▶ Records excerpted from a collection
————————
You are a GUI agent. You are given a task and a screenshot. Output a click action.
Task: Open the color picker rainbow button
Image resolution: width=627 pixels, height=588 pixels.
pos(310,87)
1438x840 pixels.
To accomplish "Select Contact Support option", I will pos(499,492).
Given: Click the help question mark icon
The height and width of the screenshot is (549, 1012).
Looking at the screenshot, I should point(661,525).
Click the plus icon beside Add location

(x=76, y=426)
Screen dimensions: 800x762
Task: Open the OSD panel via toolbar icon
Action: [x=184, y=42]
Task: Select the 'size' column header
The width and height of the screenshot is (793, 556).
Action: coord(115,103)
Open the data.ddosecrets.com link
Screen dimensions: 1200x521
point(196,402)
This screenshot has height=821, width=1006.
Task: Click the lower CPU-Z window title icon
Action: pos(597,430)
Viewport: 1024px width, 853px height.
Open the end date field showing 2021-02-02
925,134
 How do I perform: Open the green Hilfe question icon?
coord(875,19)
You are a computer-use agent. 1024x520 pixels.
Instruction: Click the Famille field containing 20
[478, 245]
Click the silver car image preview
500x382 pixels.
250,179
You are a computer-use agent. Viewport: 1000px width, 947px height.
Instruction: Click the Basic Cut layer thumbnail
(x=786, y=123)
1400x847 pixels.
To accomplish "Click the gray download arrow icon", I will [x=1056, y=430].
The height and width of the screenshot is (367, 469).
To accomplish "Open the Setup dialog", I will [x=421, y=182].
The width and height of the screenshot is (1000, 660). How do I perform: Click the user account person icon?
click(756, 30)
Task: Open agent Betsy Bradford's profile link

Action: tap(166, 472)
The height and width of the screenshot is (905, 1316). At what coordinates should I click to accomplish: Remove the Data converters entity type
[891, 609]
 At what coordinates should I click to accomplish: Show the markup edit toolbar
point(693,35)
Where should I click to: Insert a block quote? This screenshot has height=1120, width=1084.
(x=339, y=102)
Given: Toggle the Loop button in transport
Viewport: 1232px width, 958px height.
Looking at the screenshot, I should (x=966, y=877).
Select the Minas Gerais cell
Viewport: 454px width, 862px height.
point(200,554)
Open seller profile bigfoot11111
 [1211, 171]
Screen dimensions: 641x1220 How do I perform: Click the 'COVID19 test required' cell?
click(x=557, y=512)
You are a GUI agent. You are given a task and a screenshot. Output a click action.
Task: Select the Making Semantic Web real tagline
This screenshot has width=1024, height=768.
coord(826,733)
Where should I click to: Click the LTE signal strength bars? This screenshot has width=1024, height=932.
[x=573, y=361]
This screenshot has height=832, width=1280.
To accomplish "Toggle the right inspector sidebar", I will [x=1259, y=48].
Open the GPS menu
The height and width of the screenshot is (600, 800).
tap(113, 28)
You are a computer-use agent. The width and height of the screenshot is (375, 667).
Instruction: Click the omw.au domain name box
————————
▶ Action item
Among the entries above, how many lines hold the word "computer"? Reply with only that number.

▶ The answer
3